Propagating the result of Hive's existing predicate pushdown. Hive's optimizer already takes care of the hard work of pushing predicates down through the query plan (controlled via configuration parameter hive.optimize.ppd=true/false). The "last mile" remaining is to send the table-level filters down into the corresponding input formats.
Selection of a primary filter representation to be passed to input formats. This representation needs to be neutral (independent of the access plans which will use it) and loosely coupled with Hive (so that storage handlers can choose to minimize their dependencies on Hive internals).
Helper classes for interpreting the primary representation. Many access plans will need to analyze filters in a similar fashion, e.g. decomposing conjunctions and detecting supported column comparison patterns. Hive should provide sharable utilities for such cases so that they don't need to be duplicated in each access method's code.
Converting filters into a form specific to the access method. This part is dependent on the particular access method; e.g. for HBase, it involves converting the filter condition into corresponding calls to set up an HBase scan object.

Primary Filter Representation

To achieve the loosest possible coupling, we are going to use a string as the primary representation for the filter. In particular, the string will be in the form produced when Hive unparses an ExprNodeDesc, e.g.

((key >= 100) and (key < 200))

In general, this comes out as valid SQL, although it may not always match the original SQL exactly, e.g.

cast(x as int)

becomes

UDFToInteger(x)

Column names in this string are unqualified references to the columns of the table over which the filter operates, as they are known in the Hive metastore. These column names may be different from those known to the underlying storage; for example, the HBase storage handler maps Hive column names to HBase column names (qualified by column family). Mapping from Hive column names is the responsibility of the code interpreting the filter string.

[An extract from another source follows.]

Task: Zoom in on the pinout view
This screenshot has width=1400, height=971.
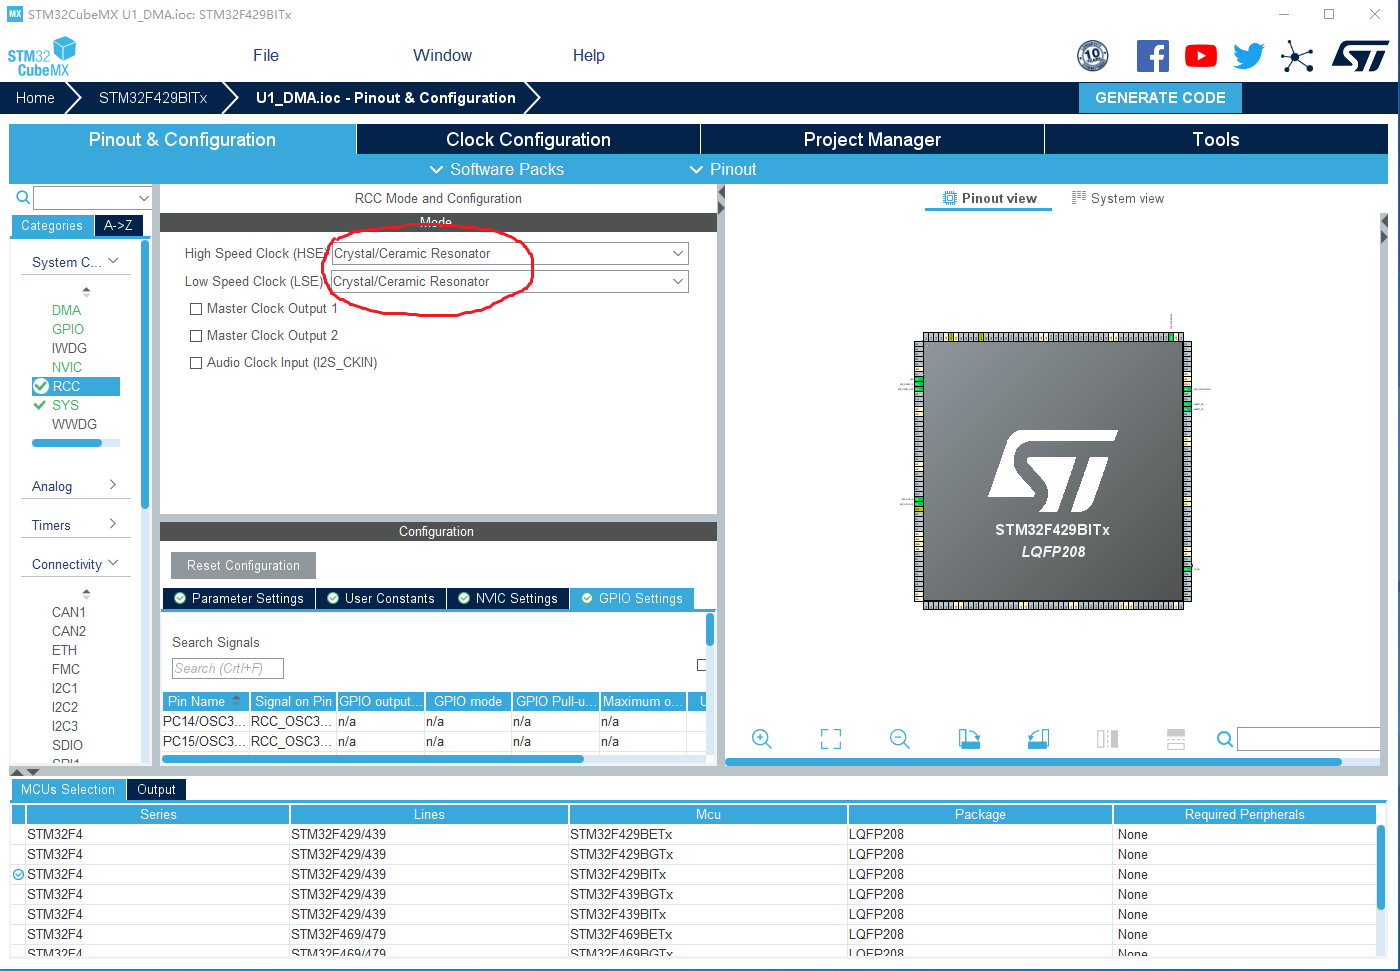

Other Filter Representations

As mentioned above, we want to avoid duplication in code which interprets the filter string (e.g. parsing). As a first cut, we will provide access to the ExprNodeDesc tree by passing it along in serialized form as an optional companion to the filter string. In followups, we will provide parsing utilities for the string form.

We will also provide an IndexPredicateAnalyzer class capable of detecting simple sargable
subexpressions in an ExprNodeDesc tree. In followups, we will provide support for discriminating and combining more complex indexable subexpressions.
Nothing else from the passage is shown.